** Excerpted records follows **

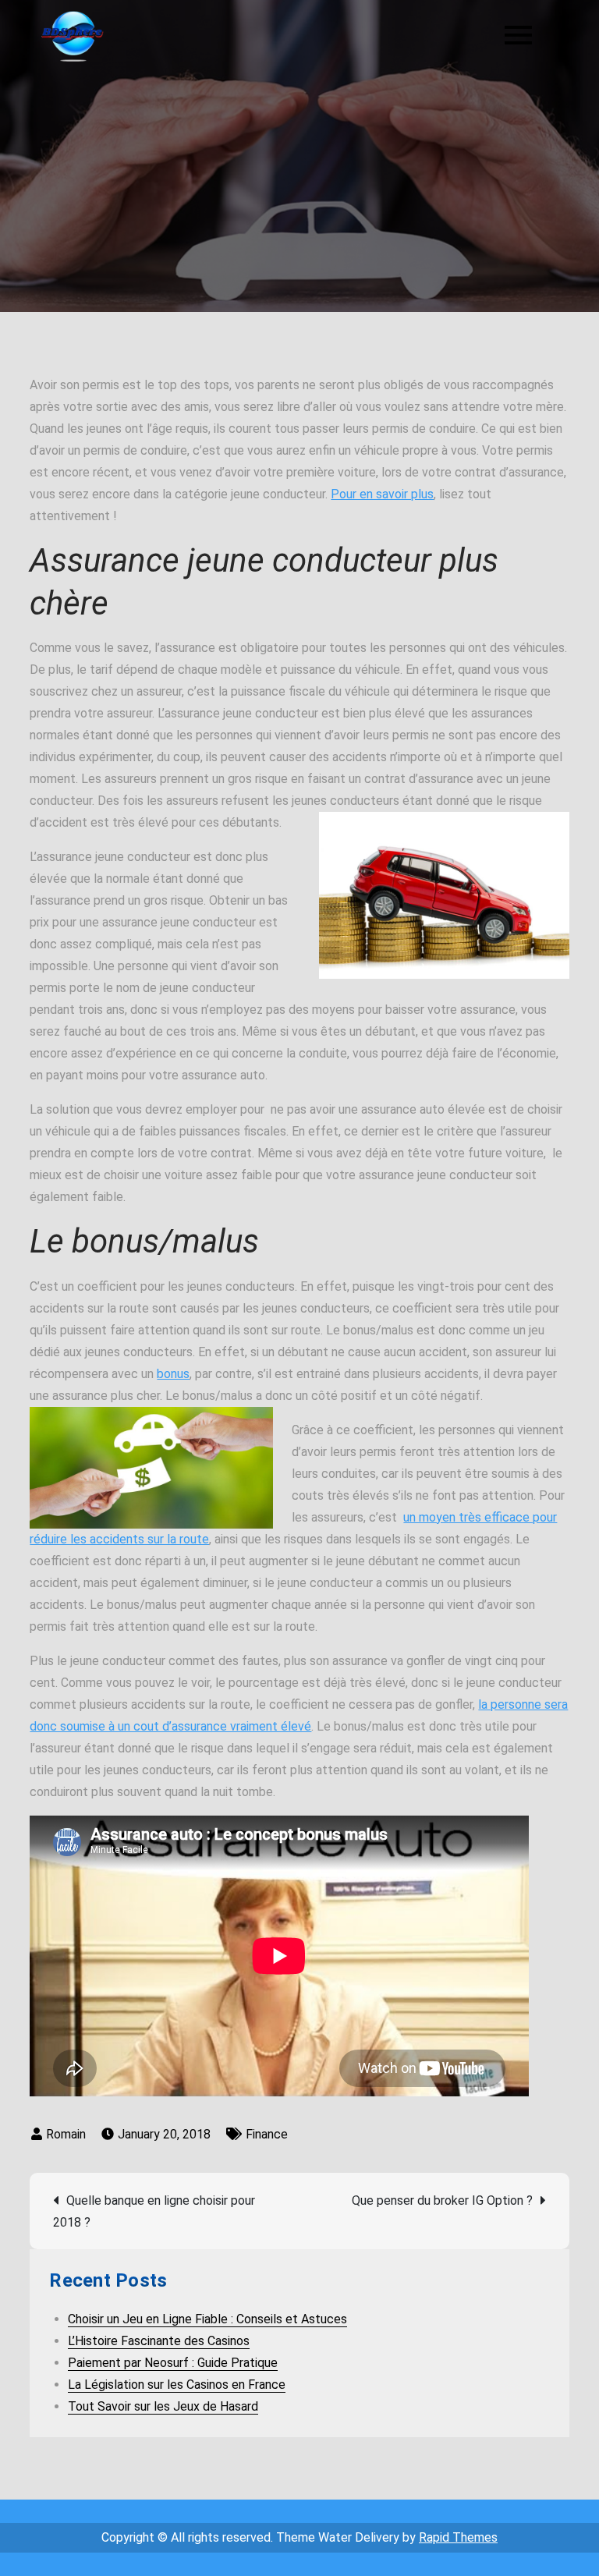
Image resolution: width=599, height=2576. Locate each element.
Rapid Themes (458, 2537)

** End of Excerpted records **
** Excerpted records follows **

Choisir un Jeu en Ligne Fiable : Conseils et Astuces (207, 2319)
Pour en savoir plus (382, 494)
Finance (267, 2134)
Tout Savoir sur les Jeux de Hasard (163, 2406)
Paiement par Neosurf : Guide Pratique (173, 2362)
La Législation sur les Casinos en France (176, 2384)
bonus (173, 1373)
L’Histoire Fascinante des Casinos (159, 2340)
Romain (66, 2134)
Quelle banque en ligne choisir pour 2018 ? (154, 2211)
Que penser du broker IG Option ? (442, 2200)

** End of Excerpted records **

- **Assignment**
Give back exactly the lines above, from the line containing "Image resolution: width=599, height=2576." through the line containing "Rapid Themes (458, 2537)", with both end lines and nothing more.

- **Solution**
Image resolution: width=599, height=2576. Locate each element.
Rapid Themes (458, 2537)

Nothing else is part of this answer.